No, It's too big. Go smaller. How tall are you? what do you weigh? Age?

Body Glove? Are you sure thats not a sticker?


----------



## MesKiDcudi (Dec 26, 2011)

Lstarrasl said:


> No, It's too big. Go smaller. How tall are you? what do you weigh? Age?
> 
> Body Glove? Are you sure thats not a sticker?


Yeah, it's not a sticker... it confused me too. I'm pushing 6' and I weigh 160 lbs. I'm 19.
I know this board is above average length for a person my build, but I'm sure it's not un-ridable because of that, right?


----------



## Lstarrasl (Mar 26, 2010)

I would put you on a board about 10 cm shorter for learning.

It's not unrideable, it's just harder to learn on. Sell it back to them. Check Craigslist, I'm sure you can find a board for cheap on there or Play it again sports.


----------



## MesKiDcudi (Dec 26, 2011)

Lstarrasl said:


> I would put you on a board about 10 cm shorter for learning.
> 
> It's not unrideable, it's just harder to learn on. Sell it back to them. Check Craigslist, I'm sure you can find a board for cheap on there or Play it again sports.


I'll probably ride it once and if it's enough to make me want to ride a shorter board i'll be sure to give it back to them. Thanks for the heads up.


----------



## Deviant (Dec 22, 2009)

Can you post a photo of the board? I'd love to see it.


----------



## MesKiDcudi (Dec 26, 2011)

Deviant said:


> Can you post a photo of the board? I'd love to see it.


Sure thing, here's 4 
(The stacked Osiris symbols are stickers.)
http://f.cl.ly/items/423G2i3e2j3W1a2n1b2m/Photo Dec 26, 10 41 53 PM.jpg
http://f.cl.ly/items/0f1S3c2F442h0b1M0P2H/Photo Dec 26, 10 42 08 PM.jpg
http://f.cl.ly/items/1g3U1w1s330P220A1224/Photo Dec 26, 10 42 13 PM.jpg
http://f.cl.ly/items/1E1i2n2H3F1i0Z0h2Q2h/Photo Dec 26, 10 42 28 PM.jpg


----------



## Ryan_T (Oct 18, 2011)

MesKiDcudi said:


> Yeah, it's not a sticker... it confused me too. I'm pushing 6' and I weigh 160 lbs. I'm 19.
> I know this board is above average length for a person my build, but I'm sure it's not un-ridable because of that, right?
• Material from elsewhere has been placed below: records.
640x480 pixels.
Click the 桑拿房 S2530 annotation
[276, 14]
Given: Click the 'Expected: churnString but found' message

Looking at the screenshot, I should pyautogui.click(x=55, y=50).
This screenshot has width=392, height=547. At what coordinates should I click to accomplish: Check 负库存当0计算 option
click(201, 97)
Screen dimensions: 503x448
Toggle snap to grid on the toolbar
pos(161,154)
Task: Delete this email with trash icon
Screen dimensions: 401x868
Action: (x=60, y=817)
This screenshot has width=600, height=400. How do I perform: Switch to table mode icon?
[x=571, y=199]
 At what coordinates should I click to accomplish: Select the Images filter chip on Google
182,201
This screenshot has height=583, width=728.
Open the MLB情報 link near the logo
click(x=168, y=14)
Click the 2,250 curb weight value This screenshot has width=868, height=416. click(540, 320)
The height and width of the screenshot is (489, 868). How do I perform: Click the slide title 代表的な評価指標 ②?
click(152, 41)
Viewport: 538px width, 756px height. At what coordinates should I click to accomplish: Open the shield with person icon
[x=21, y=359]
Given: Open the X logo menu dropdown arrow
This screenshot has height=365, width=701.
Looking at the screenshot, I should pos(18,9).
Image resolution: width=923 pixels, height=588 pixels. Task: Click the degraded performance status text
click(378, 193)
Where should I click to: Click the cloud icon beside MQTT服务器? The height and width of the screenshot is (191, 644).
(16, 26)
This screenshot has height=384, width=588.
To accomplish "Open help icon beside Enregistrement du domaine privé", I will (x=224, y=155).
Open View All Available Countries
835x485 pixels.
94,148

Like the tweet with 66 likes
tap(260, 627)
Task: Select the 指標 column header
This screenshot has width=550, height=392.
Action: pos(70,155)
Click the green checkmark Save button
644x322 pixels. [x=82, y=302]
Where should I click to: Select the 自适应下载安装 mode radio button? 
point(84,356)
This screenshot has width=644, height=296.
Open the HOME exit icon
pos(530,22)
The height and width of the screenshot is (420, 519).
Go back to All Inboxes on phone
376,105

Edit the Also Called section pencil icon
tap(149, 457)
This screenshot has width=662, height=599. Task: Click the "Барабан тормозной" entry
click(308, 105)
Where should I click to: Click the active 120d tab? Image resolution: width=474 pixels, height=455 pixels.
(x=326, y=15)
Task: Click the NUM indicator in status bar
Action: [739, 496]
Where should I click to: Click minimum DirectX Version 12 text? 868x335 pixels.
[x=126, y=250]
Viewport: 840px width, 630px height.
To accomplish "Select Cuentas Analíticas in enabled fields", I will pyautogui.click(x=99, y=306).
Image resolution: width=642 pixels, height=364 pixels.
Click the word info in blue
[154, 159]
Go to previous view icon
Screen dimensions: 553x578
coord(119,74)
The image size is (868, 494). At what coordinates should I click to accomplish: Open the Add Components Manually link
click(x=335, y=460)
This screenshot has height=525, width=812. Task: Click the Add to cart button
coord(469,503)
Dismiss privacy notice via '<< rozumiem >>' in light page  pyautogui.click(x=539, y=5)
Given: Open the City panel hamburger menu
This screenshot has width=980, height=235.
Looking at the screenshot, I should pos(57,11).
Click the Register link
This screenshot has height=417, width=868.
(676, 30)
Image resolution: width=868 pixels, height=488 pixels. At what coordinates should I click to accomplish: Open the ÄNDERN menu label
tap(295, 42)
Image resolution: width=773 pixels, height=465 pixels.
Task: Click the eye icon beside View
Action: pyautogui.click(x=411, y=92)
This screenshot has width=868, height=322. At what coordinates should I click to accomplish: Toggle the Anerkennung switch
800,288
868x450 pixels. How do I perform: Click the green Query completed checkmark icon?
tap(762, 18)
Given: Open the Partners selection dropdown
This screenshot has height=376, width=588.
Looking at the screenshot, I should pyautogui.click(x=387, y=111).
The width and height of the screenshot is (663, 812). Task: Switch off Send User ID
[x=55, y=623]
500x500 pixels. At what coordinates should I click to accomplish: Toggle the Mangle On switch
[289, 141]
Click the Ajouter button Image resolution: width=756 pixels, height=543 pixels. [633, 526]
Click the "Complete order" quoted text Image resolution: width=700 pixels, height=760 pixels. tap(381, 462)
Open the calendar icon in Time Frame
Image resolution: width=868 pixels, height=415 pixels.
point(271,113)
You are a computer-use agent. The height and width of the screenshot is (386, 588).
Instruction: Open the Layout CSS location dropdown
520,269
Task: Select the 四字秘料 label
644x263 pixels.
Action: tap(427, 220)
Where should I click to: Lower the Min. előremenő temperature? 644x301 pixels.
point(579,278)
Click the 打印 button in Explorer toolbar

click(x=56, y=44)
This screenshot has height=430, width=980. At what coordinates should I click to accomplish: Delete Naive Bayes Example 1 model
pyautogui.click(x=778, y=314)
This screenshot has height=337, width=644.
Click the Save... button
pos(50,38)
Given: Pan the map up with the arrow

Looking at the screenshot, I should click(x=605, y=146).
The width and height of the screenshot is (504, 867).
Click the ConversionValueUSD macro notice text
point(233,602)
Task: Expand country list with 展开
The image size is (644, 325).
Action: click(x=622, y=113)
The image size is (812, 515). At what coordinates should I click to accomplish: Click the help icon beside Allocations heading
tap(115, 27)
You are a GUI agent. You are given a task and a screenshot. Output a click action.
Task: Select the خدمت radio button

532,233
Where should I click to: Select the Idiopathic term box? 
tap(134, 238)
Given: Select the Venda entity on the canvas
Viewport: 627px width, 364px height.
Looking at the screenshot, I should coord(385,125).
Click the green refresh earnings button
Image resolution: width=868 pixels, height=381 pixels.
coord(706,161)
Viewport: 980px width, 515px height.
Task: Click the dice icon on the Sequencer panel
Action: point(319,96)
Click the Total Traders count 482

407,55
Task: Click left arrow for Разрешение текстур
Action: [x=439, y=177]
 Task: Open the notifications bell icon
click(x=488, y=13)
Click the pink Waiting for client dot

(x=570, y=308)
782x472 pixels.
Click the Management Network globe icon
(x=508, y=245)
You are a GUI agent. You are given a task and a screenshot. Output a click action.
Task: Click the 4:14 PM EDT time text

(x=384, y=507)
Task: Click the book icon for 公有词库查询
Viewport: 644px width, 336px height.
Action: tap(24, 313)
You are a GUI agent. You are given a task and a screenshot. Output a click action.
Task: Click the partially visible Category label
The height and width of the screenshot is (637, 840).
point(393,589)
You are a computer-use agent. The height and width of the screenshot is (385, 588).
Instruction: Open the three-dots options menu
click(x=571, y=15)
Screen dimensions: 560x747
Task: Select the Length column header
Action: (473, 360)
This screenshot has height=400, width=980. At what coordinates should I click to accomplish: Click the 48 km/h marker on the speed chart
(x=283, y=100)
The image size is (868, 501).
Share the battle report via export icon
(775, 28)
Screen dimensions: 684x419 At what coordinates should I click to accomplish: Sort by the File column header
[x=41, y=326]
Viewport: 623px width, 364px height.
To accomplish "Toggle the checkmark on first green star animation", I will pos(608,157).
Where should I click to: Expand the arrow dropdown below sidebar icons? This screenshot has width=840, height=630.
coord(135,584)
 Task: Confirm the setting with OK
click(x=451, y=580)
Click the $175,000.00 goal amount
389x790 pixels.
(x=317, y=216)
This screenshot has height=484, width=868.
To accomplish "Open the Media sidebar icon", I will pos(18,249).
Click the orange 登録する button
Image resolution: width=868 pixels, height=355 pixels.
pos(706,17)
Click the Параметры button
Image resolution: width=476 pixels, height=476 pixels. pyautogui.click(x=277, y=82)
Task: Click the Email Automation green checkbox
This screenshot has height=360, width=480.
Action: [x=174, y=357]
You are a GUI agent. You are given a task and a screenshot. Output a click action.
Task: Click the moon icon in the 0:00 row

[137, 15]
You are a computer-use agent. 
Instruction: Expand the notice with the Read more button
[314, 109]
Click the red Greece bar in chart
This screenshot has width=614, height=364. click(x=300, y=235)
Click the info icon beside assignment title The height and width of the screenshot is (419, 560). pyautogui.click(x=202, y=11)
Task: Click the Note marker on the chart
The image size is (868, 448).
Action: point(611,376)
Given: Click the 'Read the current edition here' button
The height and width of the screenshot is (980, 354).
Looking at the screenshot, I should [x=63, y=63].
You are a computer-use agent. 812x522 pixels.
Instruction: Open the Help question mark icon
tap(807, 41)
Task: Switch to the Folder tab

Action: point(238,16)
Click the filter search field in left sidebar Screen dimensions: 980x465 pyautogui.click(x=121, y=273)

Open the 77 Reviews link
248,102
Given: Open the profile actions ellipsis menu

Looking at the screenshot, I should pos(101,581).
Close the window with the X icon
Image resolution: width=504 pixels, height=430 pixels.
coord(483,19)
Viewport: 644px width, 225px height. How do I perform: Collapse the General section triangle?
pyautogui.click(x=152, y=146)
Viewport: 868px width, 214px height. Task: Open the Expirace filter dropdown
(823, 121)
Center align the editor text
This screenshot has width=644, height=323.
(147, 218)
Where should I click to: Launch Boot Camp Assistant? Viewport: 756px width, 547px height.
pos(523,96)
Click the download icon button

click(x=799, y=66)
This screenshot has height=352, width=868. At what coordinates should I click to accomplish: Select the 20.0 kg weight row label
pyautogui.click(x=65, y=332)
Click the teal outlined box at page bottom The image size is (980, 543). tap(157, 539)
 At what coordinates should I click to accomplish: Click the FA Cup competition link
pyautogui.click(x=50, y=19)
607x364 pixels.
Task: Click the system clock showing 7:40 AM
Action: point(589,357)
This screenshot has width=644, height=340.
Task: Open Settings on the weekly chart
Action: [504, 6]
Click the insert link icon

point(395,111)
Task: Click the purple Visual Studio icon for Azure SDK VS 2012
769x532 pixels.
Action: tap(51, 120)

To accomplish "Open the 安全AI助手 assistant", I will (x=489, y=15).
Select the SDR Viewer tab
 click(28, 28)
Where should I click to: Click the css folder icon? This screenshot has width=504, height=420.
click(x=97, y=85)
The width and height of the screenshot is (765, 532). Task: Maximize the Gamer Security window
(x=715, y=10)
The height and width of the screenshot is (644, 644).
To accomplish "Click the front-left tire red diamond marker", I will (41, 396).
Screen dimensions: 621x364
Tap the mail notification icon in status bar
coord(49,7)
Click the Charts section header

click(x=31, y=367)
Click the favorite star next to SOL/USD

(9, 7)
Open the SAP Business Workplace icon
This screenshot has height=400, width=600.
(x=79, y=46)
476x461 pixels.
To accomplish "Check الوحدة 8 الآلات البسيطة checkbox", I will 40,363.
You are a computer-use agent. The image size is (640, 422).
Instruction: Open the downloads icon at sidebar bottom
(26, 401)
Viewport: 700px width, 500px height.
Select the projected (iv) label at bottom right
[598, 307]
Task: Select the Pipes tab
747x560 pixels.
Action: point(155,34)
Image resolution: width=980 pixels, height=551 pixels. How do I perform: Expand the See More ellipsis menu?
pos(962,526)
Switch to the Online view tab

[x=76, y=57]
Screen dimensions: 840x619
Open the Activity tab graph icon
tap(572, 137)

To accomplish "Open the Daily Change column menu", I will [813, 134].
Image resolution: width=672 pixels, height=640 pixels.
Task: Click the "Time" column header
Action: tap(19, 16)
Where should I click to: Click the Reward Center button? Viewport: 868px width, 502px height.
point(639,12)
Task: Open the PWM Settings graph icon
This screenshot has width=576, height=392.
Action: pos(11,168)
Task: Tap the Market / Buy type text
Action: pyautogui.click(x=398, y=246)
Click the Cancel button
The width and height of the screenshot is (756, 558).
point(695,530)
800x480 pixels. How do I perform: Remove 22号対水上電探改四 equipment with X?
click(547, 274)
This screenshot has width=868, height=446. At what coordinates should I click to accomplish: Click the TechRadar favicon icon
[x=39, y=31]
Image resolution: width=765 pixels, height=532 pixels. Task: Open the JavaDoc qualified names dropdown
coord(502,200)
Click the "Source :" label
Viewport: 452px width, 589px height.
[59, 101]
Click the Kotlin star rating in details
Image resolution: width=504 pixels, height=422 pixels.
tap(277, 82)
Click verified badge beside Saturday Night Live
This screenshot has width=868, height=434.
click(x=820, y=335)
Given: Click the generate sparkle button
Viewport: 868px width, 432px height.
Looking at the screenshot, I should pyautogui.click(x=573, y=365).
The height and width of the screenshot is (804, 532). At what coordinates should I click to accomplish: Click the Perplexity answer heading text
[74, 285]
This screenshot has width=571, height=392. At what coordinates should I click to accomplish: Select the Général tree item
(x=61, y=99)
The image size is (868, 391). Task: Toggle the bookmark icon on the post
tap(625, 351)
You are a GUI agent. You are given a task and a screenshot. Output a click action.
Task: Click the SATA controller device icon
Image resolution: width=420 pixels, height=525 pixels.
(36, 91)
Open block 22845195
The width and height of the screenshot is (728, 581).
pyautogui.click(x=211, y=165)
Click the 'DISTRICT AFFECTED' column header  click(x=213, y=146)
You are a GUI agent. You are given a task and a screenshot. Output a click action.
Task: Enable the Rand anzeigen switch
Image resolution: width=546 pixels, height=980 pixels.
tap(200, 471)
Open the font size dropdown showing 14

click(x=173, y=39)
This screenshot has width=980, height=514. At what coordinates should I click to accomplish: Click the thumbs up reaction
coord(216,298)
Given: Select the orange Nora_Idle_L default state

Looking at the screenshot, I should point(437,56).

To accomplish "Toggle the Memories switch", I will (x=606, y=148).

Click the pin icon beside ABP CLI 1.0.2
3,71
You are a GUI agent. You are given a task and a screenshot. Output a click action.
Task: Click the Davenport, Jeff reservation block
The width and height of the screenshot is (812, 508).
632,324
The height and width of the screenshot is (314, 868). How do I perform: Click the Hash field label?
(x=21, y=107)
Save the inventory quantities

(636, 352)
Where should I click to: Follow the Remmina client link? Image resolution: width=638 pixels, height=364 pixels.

Hm...Lstarassi is right....it sounds too long. 

I'm 6' 170lbs and I ride 147-157.


----------



## WasatchMan (Aug 30, 2011)

Way too big for a first board man. 

I'm 6'2 ~170lbs and I ride a 156w (size 11.5 boot) 

The *longest* I'd go for a pow/freeride is 160/161 (at least for a hybrid/reverse camber)


----------